Sally Bethea, director of the Upper Chattahoochee Riverkeeper, agrees. "We need to invest in enforcing these laws," she said. "Not doing so would be penny-wise and pound-foolish."

Jill Johnson, political director of Georgia Conservation Voters, cites the Clean Air Act as an example. She thinks the law should be used as the basis for regulating greenhouse gases.

"The Supreme Court ruled that carbon dioxide was a pollutant but left it to the (U.S. Environmental Protection Agency) to make the decisions, and the EPA has been stalling on that issue," she said.

If the EPA is stalling, it may be because roadblocks have been placed in the agency's path. Many people say that what bothers them most about the Bush administration's handling of the environment is not a specific issue, but rather a culture that puts politics and ideology ahead of science.

"There are multiple stories about scientific papers and testimony before Congress being edited to reflect the administration's point of view," said Johnson.

Durand goes further, calling the Bush administration's actions "criminal."

"They put lobbyists in charge of the very agencies they're supposed to be regulating," she said.

Bethea said because of this situation, Riverkeeper groups have compiled a list of priorities they'd like to see carried out in the new president's administration.

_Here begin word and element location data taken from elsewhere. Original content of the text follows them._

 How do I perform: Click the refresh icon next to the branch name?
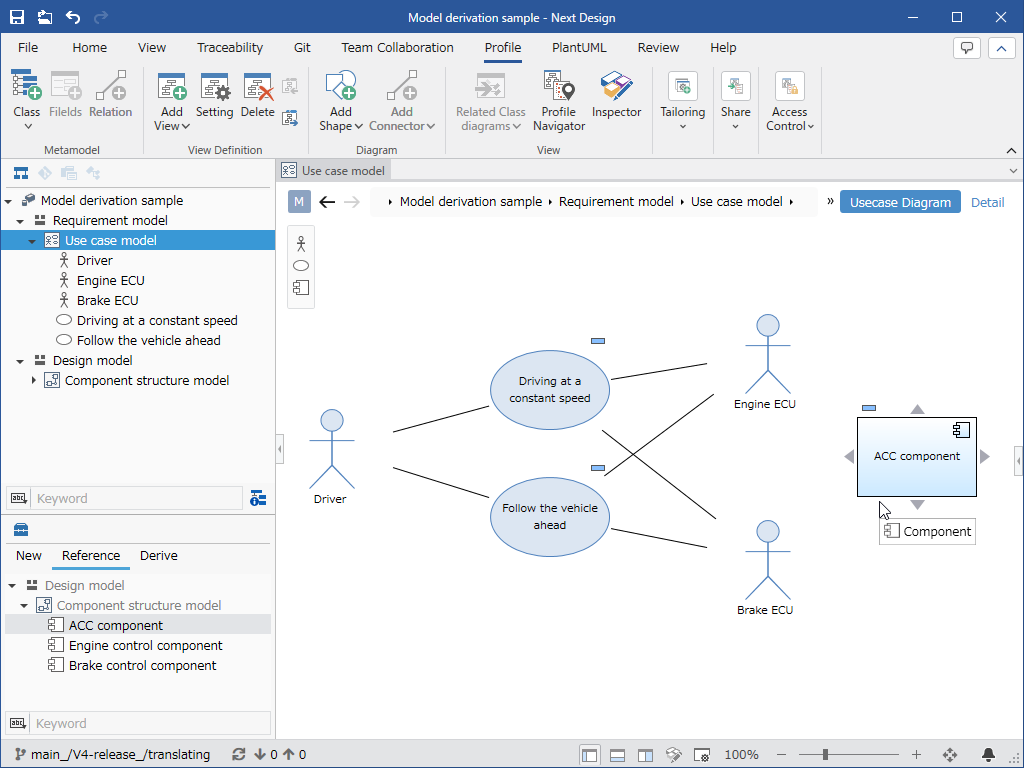point(238,754)
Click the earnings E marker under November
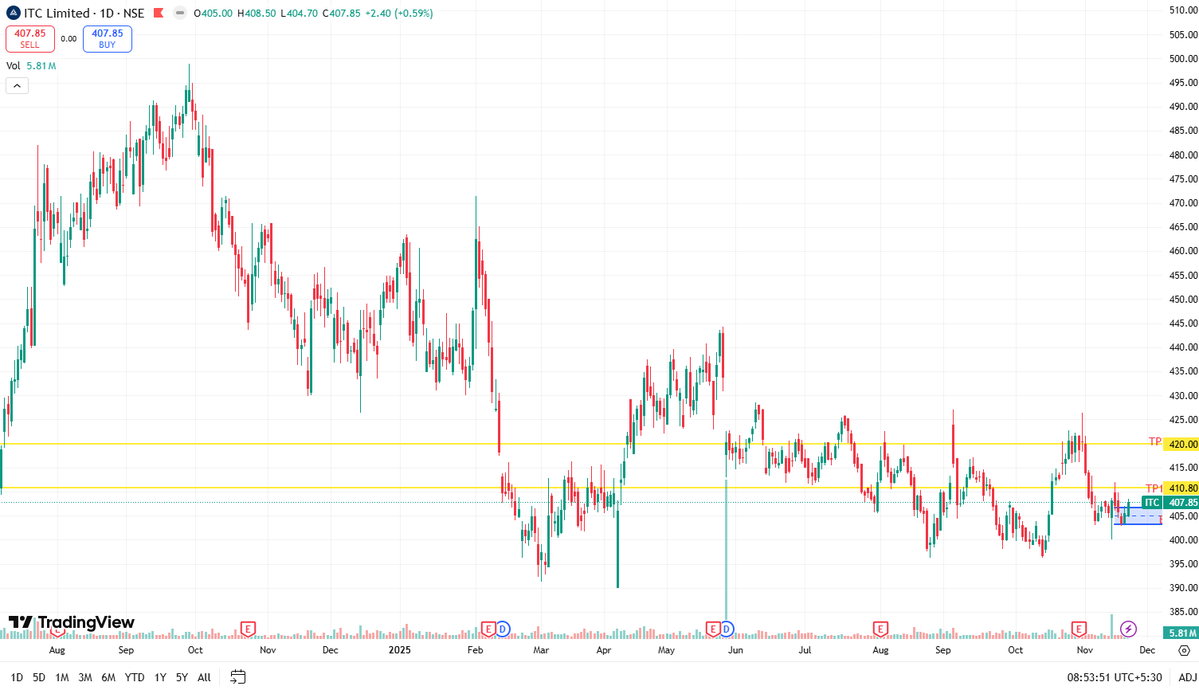 (1079, 630)
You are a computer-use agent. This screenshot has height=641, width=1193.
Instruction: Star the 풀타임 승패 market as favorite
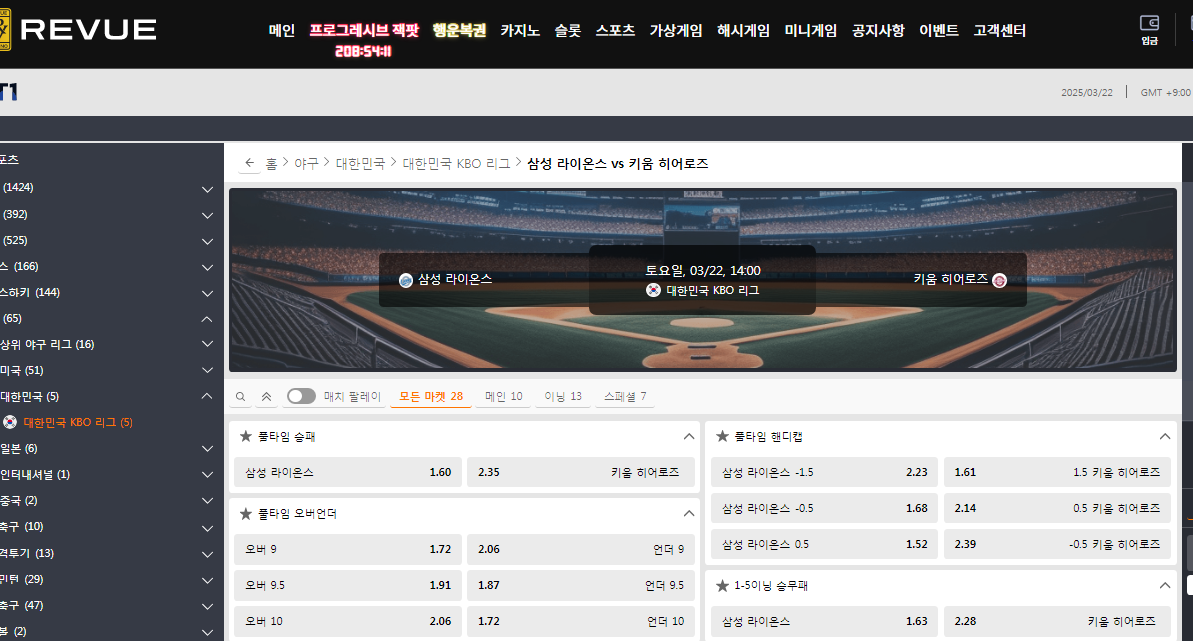click(x=245, y=437)
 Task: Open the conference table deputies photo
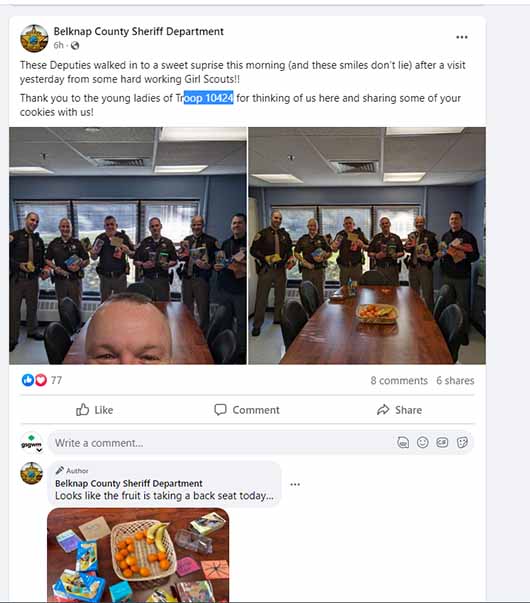(367, 246)
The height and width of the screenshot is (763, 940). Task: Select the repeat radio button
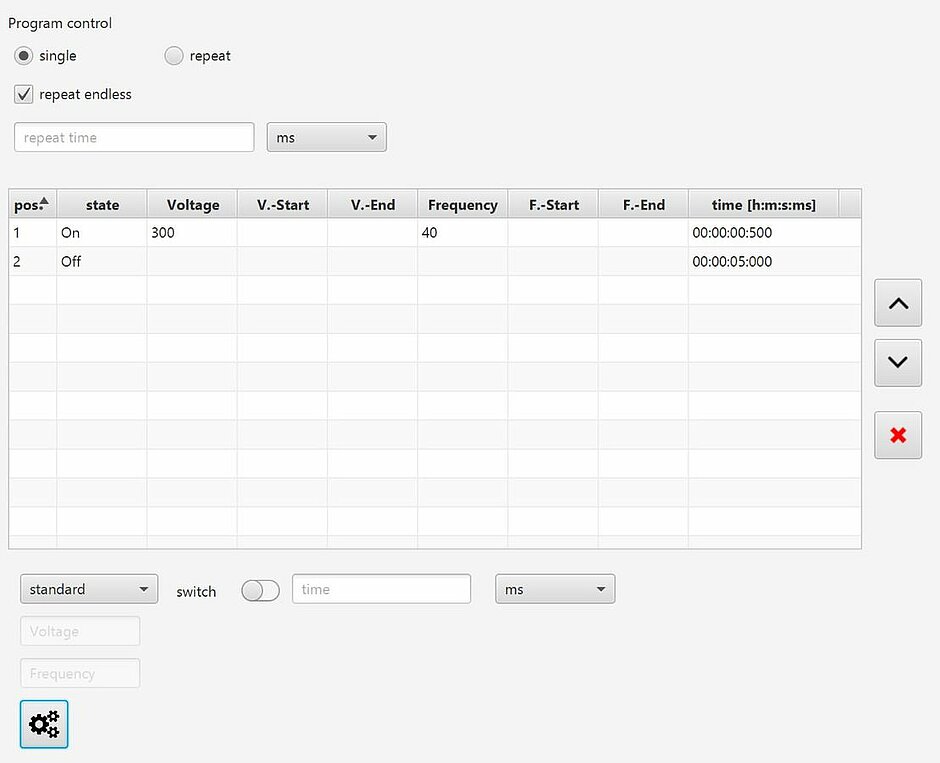(174, 56)
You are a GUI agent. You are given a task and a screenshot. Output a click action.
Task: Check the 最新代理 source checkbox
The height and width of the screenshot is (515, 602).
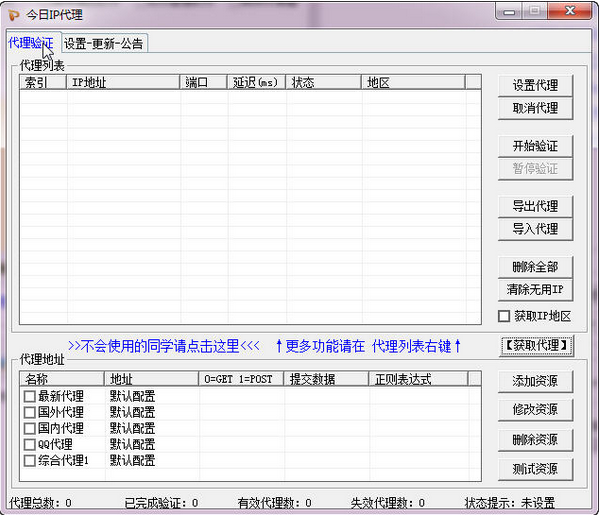pyautogui.click(x=30, y=396)
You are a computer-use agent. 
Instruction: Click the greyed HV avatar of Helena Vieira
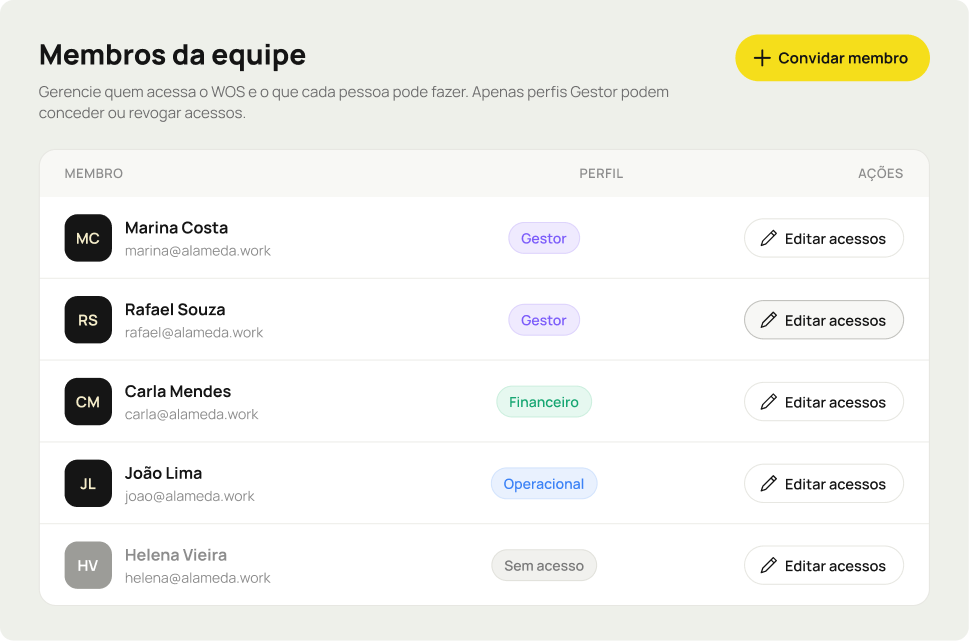(x=88, y=565)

"First, we need to secure appointments of people with strong environmental credentials," she said. "What we've got to avoid are corporate appointments from industries that have a clear anti-regulatory or enforcement bias.

"Second, we'd like to see congressional hearings that could address current and past EPA and Interior Department complaints about improper political influence over decision making," Bethea said. "That includes the rewriting of scientific recommendations, and the disregard for sound science."

Reports from oversight agencies have found that the Bush administration repeatedly tried to remove from EPA documents any references to global warming.

Herring complains about an "anti-science mentality" that has inhibited the work of agencies such as the Centers for Disease Control and Prevention and the National Institutes of Health. "They've been poisoned by politics, just as the Justice Department has."

The Justice Department is currently under investigation for allegedly hiring and firing employees for political reasons.

Durand said all these political shenanigans are wasting valuable time that could be used to protect the environment.

"Our forests are disappearing, our fisheries are declining," she said. "We're spending down our environmental capital faster than it can regenerate."

But Bethea believes that regardless of who becomes the next president, the future of the environment is looking brighter.

"We have lost so much ground over the last eight years," she said. "But I'm feeling optimistic that things will change. We can go nowhere but up."